Data shown:

■ ■ ■ ■ ■

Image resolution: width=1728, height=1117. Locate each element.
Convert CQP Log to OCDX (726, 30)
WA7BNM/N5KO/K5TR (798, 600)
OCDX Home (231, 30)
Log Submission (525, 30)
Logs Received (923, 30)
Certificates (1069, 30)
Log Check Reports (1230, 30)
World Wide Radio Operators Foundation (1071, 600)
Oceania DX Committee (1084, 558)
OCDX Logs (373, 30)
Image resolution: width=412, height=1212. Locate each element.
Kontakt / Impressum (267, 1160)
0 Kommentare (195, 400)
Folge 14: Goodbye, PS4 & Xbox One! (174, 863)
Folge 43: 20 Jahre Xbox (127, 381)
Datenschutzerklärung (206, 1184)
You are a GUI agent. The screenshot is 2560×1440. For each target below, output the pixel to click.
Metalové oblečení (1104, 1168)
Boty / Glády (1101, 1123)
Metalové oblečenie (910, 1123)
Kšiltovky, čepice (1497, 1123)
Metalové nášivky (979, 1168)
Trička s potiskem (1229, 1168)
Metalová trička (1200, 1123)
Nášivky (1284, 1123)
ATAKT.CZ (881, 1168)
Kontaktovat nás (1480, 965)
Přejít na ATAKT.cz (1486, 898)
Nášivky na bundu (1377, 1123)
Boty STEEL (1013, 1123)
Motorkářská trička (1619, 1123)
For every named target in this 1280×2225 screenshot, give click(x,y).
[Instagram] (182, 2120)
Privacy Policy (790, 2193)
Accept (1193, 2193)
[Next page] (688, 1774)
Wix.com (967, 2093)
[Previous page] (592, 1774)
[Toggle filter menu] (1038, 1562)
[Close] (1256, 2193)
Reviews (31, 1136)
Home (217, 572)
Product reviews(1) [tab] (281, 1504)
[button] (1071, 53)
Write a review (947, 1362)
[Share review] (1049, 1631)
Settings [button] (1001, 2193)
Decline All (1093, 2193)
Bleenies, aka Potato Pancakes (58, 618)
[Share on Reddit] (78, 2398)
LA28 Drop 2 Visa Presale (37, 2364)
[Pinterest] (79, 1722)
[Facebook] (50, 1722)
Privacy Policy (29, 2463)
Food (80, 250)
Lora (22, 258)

■ ■ ■ ■ ■

Task goal: Each line above that includes the word "click" is to be copied.

Expected answer:
You are a GUI agent. The screenshot is 2560×1440. For each target below, output the pixel to click.
For every named target in this 1280×2225 screenshot, give click(x,y).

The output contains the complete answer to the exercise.